Now suppose the Supreme Court were to rule that determining the outer limit of the human community short of which there exists a right to life still resident in the dying is a matter falling strictly within the privacy of the doctor-patient relation, or is even to be decided by physician and family members. On this supposition the State legislatures could limit what physicians do in making life and death decisions only by licensure. Would that Court decision not be deemed an exercise of “raw judicial power"? Would there not be need for a constitutional amendment to restore the setting of criteria to our public and legislative processes. The deputyship of physicians or of any single individual or group of individuals does not extend to fixing the criteria for determining who shall or shall not be deemed a subject of rights. That surely is the people's business. While saying it did not settle that issue, the Supreme Court did just that-all the while proclaiming that when individual human life begins is a murky theological question. For all practical purposes the Court pronounced that no one enters the human community nor has any rights due him until viability. Questionable as that may be, it at least has the virtue of being based on an implicit claim to possess the best factual evidence in the light of modern knowledge. But behind that is, for me, the monstrous claim that the Court decides such matters.

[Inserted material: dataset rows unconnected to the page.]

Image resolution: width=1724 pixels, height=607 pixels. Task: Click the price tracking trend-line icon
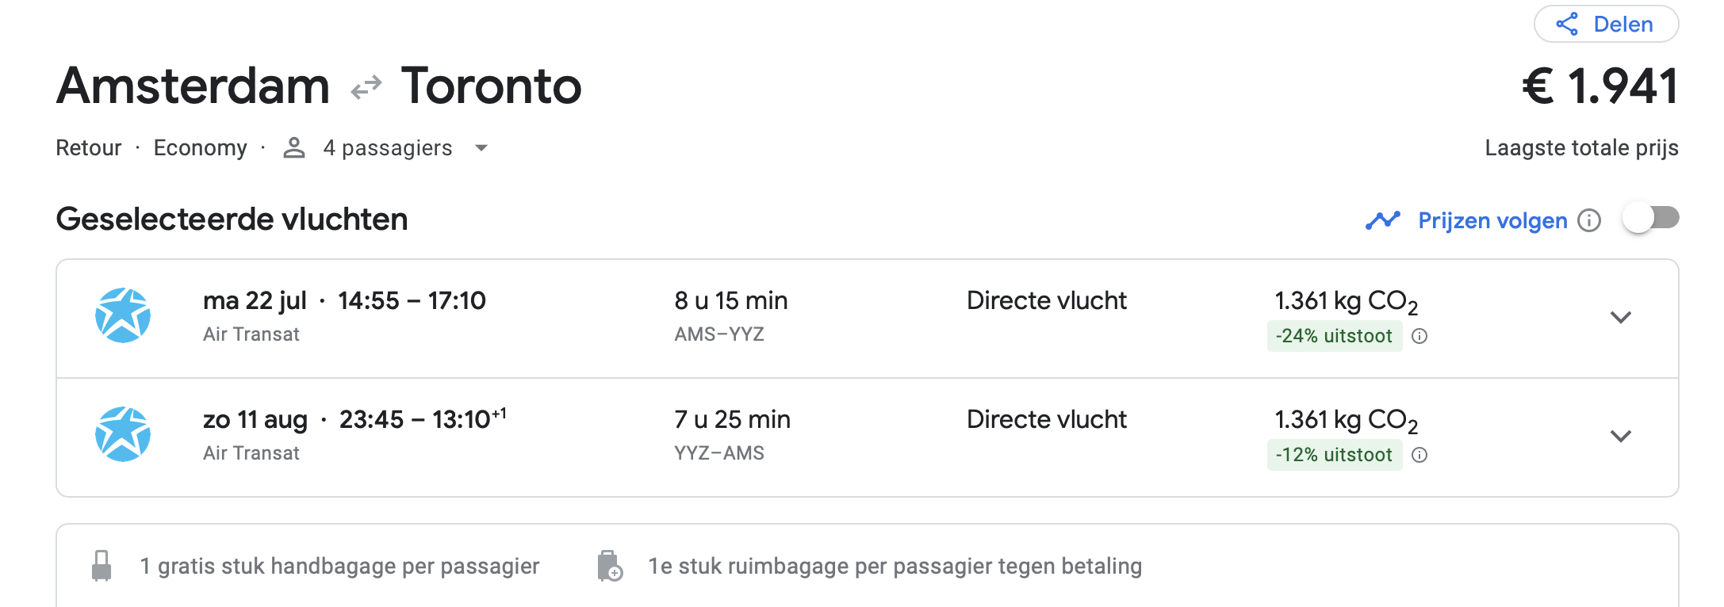coord(1383,220)
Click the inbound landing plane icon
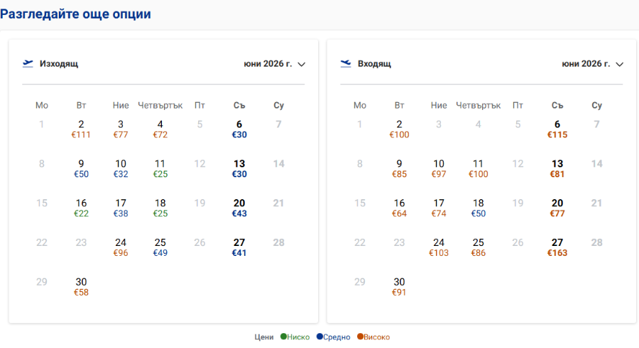The height and width of the screenshot is (348, 639). (346, 64)
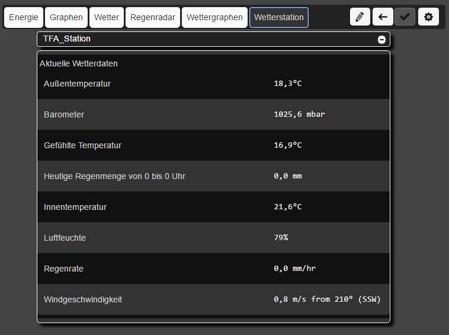Viewport: 449px width, 335px height.
Task: Click the pencil edit icon
Action: [360, 17]
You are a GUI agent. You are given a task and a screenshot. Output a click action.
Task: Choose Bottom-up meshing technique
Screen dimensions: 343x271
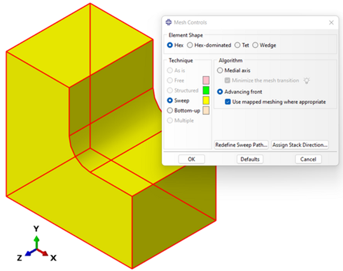click(170, 110)
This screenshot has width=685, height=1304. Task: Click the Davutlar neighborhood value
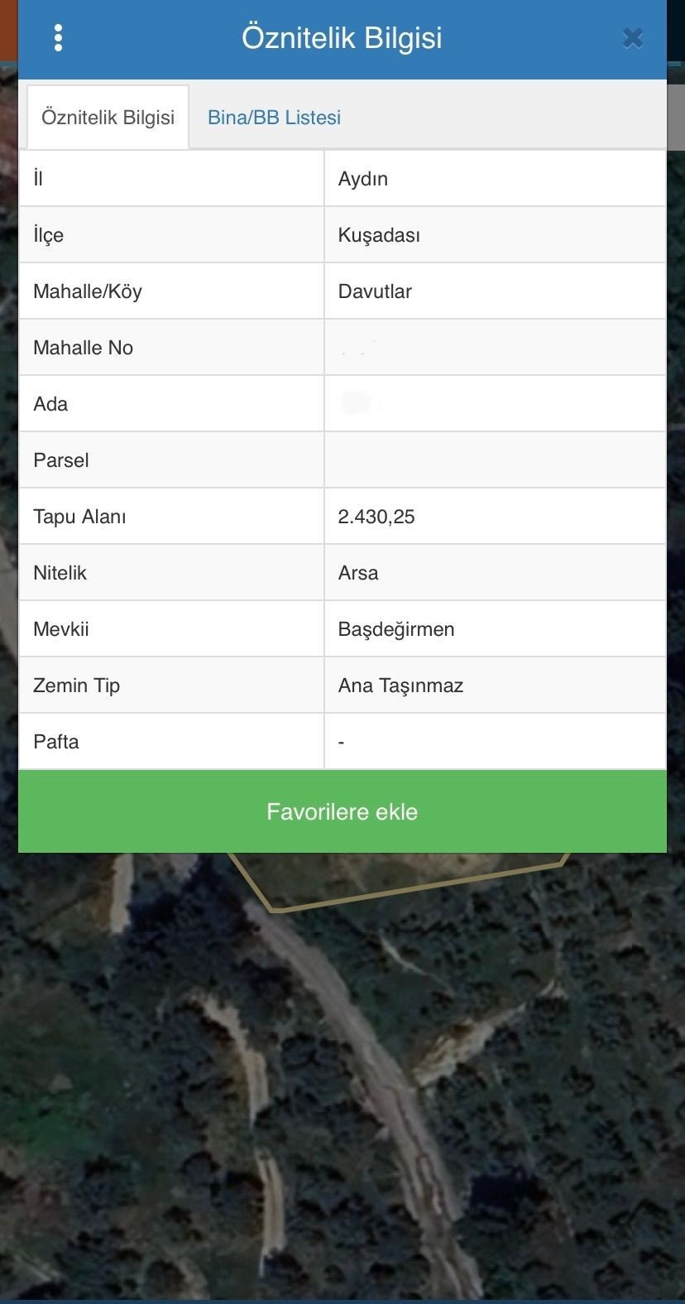coord(375,291)
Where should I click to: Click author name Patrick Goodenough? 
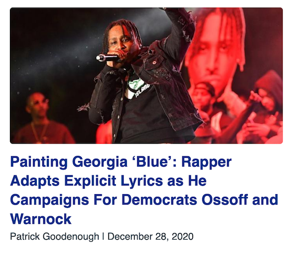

To restore the political and legislative decision-making processes the power to draw an agreed limit as to the first entrance of a human being into the human community is, of course, to load us the people again with a fearsome responsibility. I see no escaping that, since I know of no revelation of such factual judgments. The only thing more fearful would, however, be for such verdicts to be placed in the hands of private individuals, or to be determined by a 7-2 decision of the Court.

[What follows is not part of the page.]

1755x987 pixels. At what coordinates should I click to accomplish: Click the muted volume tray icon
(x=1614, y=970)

Such have always been among the human, all too human decisions silently taken by mankind in the course of our tortuous history. Christian teachings about abortion, for example, have varied over the centuries. But these have varied according to changing judgments about the evidence for believing there is a new life on the human scene. Fancies about 40 and 80 days of gestational life, reliance on quickening, etc. have been grounds in times past for drawing the line between unprotectable and protectable human life. Only in the nineteenth century after the discovery of the ovum did there come to be a credible rational basis for either Catholics or the A.M.A. (see q. in Wade) to believe that life begins with conception.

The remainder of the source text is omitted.